A careful study of all the references to the Resurrection reveals the incomparable importance of the event, but it does not provide any indication regarding a special day to commemorate it. In fact, the first day of the week, in the writings of the New Testament, is never called "Day of the Resurrection."  This is a term which made its appearance later in the fourth century.

The New Testament attributes no liturgical significance to the day of Christ's Resurrection simply because the Resurrection was seen as an existential reality experienced by living victoriously by the power of the Risen Savior, and not a liturgical practice associated with Sunday worship.   If Jesus wanted the day of His resurrection to become a memorial day of rest and worship, He would have capitalized on the day of His resurrection to establish such a memorial.  It is important to note that divine institutions like the Sabbath, baptism, Lord's Supper, all trace their origin to a divine act that established them.  But on the day of His resurrection Christ performed no act to institute a memorial of His resurrection.

If Jesus wanted to memorialize the day of His Resurrection, most likely He would have told the women and the disciples when He arose:  "Come apart and celebrate My Resurrection!"  Instead He told the women "Go and tell my brethren to go to Galilee" (Matt 28:10) and to the disciples "Go . . . make disciples . . . baptizing them" (Matt 28:19).  None of the utterances of the risen Savior reveal an intent to memorialize His Resurrection by making Sunday the new day of rest and worship.

The reason is that our Savior wanted His followers to view His Resurrection as an existential reality to be experienced daily by living victoriously by the power of His Resurrection, rather than a liturgical/religious event to be celebrated on Sunday. Paul expressed the hope to "know him and the power of his resurrection" (Phil 3:10), but he never mentions his desire to celebrate Christ's Resurrection on Sunday or Easter-Sunday.

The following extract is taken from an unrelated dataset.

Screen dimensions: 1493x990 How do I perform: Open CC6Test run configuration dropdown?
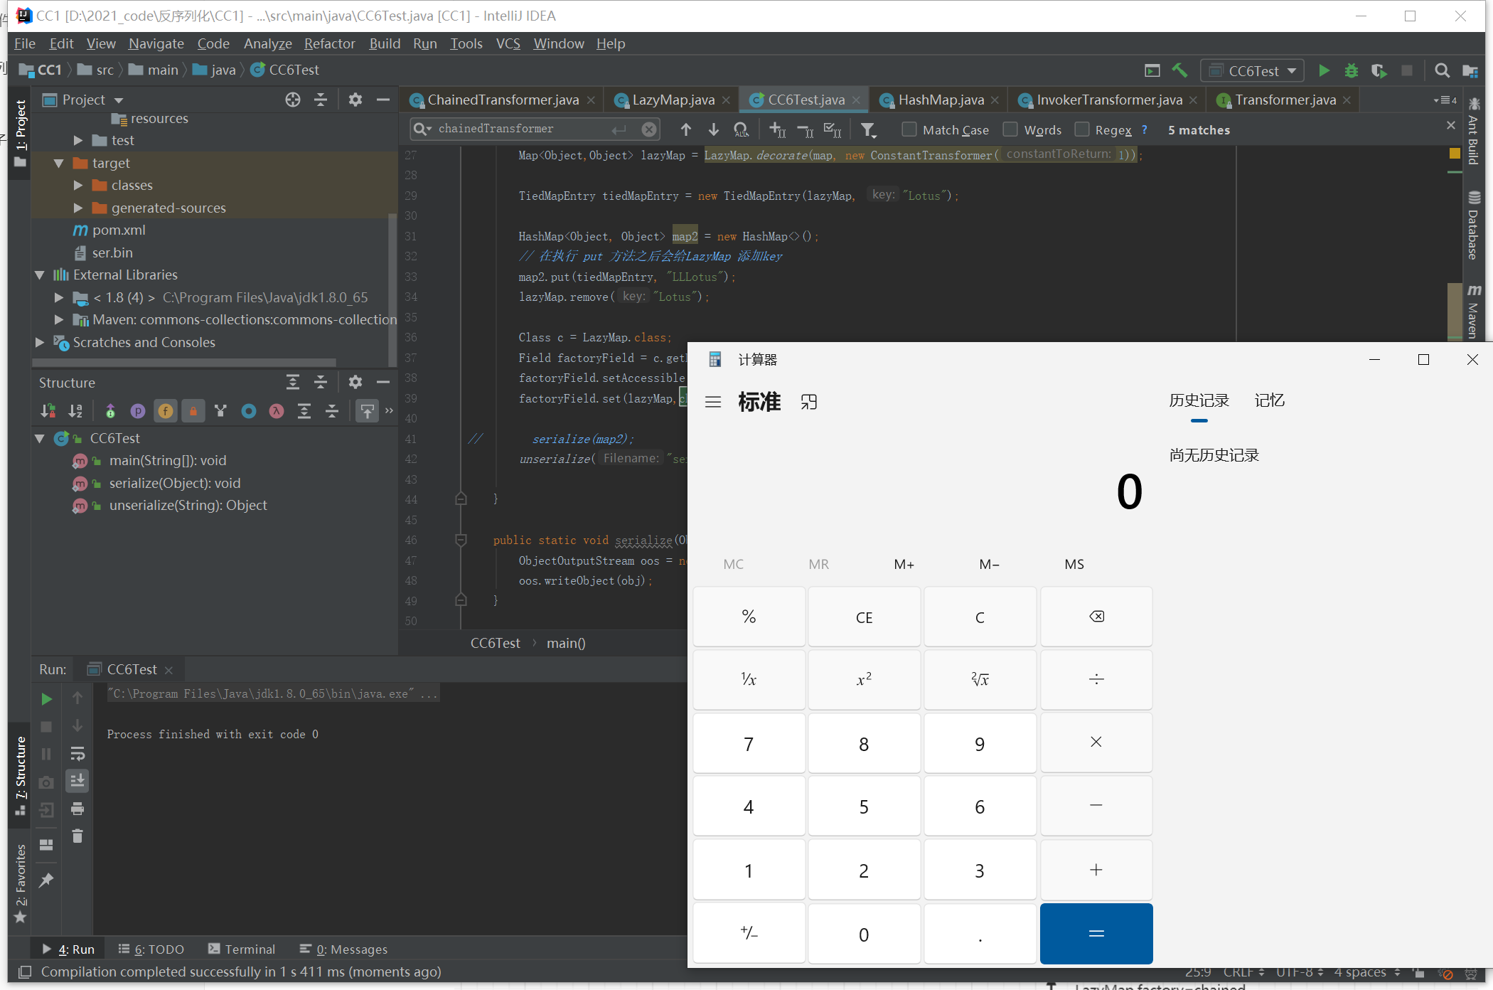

My Reasons for Objecting to a Regular Easter Sunday Service

Planning for a special Easter Sunday service in Adventist churches to celebrate the event of Christ's resurrection, poses two serious problems.  First, it assumes that Christ's resurrection is an event to be celebrated liturgically on Sunday by a special church service. This assumption is devoid of biblical and apostolic support.  Second, Easter Sunday services indirectly supports Sunday observance, since it is a known fact that both the weekly Sunday and the annual Easter Sunday, are viewed by many Christians as memorial days of Christ's resurrection.  For Adventists to reject the weekly Sunday's celebration of the resurrection, while participating in the annual Easter Sunday celebration of the resurrection, is a contradiction that indirectly supports Sunday observance. 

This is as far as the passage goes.